Hab aber schon das Problem eingrenzen können. Aus irgendeinem Grund wird die win32-Implementierung einmal als TargetPlatform(I) für den Build eine gemeinsame TargetPlatform(II) genutzt. ABER das Plugin wird dann auch explizit nochmal in einem weiteren Feature genutzt, welches in II verwendet wird.
Alle TargetPlatforms sind / werden als UpdateSites bereitgestellt
Wenn ich nun aus I + Sourcen die Nummer II baue, geht alles gut (vor allem das Setzen der TargetPlatform). Versuche ich aber bei dem weiterführenden Build TP.II als target definition zu setzen, um unsere Anwendung zu bauen, sagt er mir, dass er swt.win32 nicht finden kann. Obwohl es mit in der UpdateSite liegt.

Nachtrag:
Ok, gerade geschafft das erste mal richtig die Features über cqueries zu importieren (gab Probleme mit dem SVN). Dort kommt schon beim Import eines Features, welches als Dependency das swt-Fragment hat ein Fehler. Also während des Imports schon bevor ich II überhaupt bauen kann. 

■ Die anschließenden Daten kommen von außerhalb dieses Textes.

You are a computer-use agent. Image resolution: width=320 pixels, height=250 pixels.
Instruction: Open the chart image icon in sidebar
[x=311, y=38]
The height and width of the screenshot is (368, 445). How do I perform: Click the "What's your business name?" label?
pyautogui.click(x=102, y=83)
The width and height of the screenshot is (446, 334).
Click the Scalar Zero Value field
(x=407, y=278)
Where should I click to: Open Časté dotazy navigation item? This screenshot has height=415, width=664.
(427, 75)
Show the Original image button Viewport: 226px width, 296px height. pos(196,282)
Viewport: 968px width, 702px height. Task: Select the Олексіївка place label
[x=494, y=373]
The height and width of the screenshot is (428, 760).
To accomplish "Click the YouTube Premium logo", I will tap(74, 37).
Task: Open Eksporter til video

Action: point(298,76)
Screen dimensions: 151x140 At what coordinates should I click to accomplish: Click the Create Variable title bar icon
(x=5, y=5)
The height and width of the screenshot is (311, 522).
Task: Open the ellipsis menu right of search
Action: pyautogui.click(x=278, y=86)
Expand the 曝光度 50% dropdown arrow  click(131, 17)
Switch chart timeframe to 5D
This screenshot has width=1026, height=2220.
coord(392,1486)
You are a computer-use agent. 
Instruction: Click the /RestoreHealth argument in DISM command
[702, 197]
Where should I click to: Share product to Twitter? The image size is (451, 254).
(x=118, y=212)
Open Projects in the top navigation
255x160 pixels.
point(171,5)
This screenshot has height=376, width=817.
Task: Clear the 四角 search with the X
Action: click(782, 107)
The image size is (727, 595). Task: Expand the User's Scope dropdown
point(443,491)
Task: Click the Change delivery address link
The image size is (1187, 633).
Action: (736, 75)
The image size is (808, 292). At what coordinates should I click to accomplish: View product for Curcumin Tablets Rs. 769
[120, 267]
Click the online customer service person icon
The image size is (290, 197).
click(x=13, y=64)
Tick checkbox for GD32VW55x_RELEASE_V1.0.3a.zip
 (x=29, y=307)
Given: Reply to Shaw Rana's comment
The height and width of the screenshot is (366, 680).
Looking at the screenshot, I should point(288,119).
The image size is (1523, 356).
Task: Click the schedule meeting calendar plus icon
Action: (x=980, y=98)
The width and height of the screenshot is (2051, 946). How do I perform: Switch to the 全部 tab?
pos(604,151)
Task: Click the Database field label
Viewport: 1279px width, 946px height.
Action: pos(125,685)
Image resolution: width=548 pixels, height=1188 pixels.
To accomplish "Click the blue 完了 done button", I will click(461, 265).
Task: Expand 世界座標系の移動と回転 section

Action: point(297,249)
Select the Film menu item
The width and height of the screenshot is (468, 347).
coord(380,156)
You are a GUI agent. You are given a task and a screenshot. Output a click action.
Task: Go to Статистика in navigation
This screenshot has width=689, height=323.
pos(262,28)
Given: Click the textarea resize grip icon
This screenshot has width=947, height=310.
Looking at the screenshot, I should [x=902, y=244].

Wenn ich das richtig sehe, dann ist das "problematische" Feature, aus dem dann später TP II gebaut werden soll, nur ein "FilterFeature". Es reicht ausgewählte Plugins / Fragmente aus I einfach weiter. Ist wohl ansich kein Problem. Außer eben das swt-Fragment.


----------



## Wildcard (24. Aug 2010)

Binde am einfachsten das RCP Feature ein, das sollte alle SWT Fragmente mitbringen.


----------



## Geeeee (27. Aug 2010)

Wildcard hat gesagt.:


> Binde am einfachsten das RCP Feature ein, das sollte alle SWT Fragmente mitbringen.



Herr, lass Hirn vom Himmel regnen. Hatte immer in die "falsche" TargetPlatform geschaut und nun endlich mal festgestellt, dass in meiner Target Definition keine Zielarchitektur angegeben wurde. 
Nun bräuchte ich nach den ganzen Frustbieren mal ein "Erfolgsbier", aber will mir hier keiner auf Arbeit spendieren 

Zu meiner Verteidigung möchte ich gerne sagen, dass in der IDE einfach die gegenwärtige Architektur verwendet wird.


----------